Want to test Vista risk-free? Try virtualization


Let's say that you're now convinced to take Vista for a test spin. Is it too late, now that Microsoft has closed its beta programs? Not at all. The release candidates and betas of Windows Vista, while not available from Microsoft anymore, will still work until June of 2007. Microsoft says that millions of people have downloaded and tested Vista. It's likely that some of your friends or co-workers have copies. Craigslist and eBay certainly have copies available.

Otherwise, you can wait until Jan. 30, when consumer versions of Vista will be available in stores. According to Computerworld.com's Scot Finnie, our in-house Windows Vista expert, users can install and run Vista as a virtual machine on top of, say, Windows XP for 30 days without activating Vista.
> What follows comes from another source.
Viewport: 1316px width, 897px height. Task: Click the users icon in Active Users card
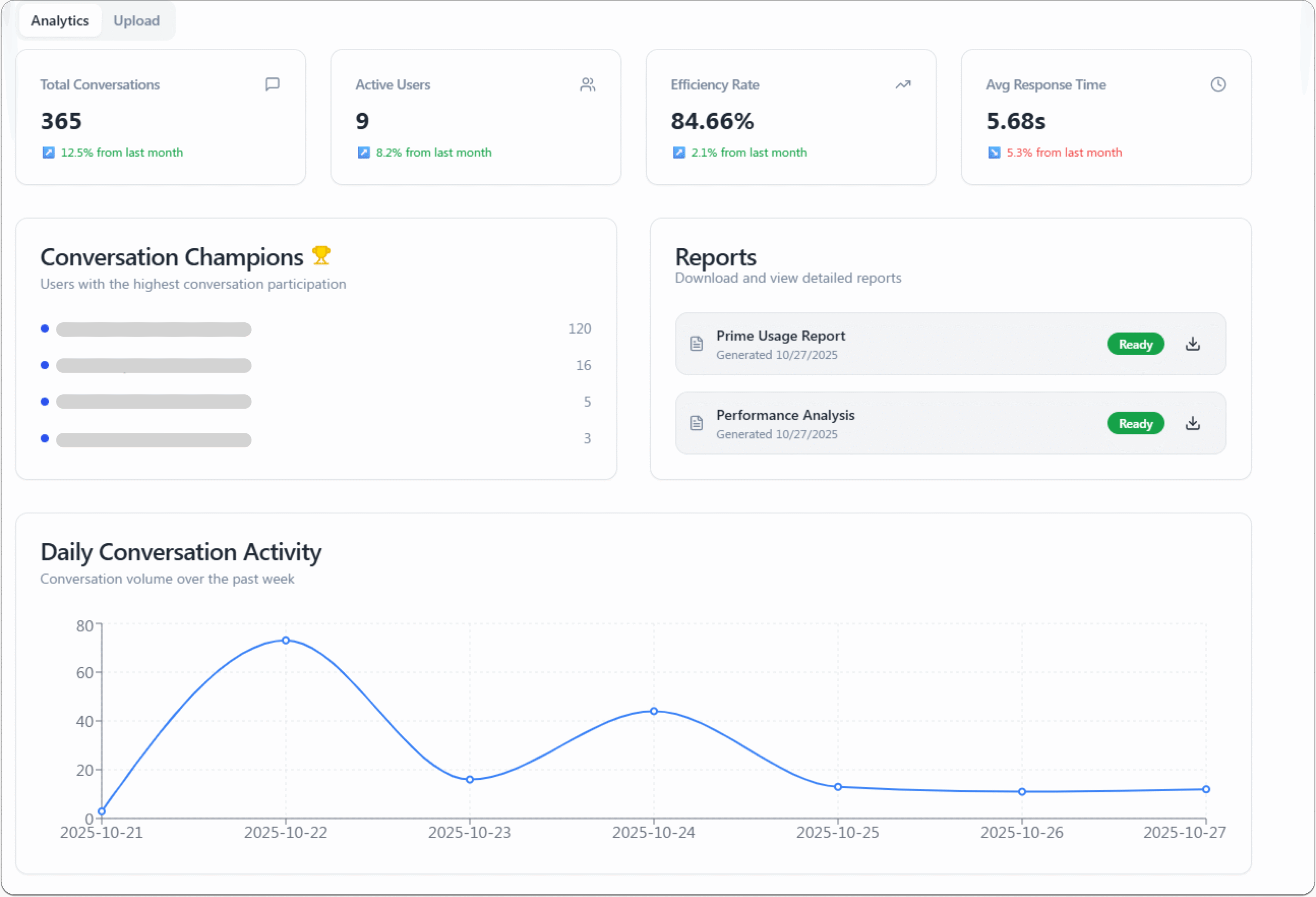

But be sure you know the details of your store's return policies, such as what the time limit is and whether you'll have to pay a restocking fee.

Microsoft officially recommends that users interested in testing Vista virtually buy the Windows Vista Enterprise Edition, which grants users the right to install one copy of Vista on a physical machine and up to four times in a virtual machine on the same device for the same user. But Enterprise Edition is available only to corporate volume license customers, putting it out of reach of any hobbyist or small business owner. And postings on Microsoft's Virtual PC 2007 newsgroup seem to indicate that there's nothing technically preventing you from buying and testing other versions of Vista using Virtual PC.

A final alternative

If you're only interested in testing Vista and don't think you'd ever want to use a virtualization program to test other software, there is an easier solution, said Finnie. You can accurately test Vista -- including the Aero interface -- on your existing PC without uninstalling your current version of Windows, by creating a separate partition of about 20GB on your hard drive and installing Vista there.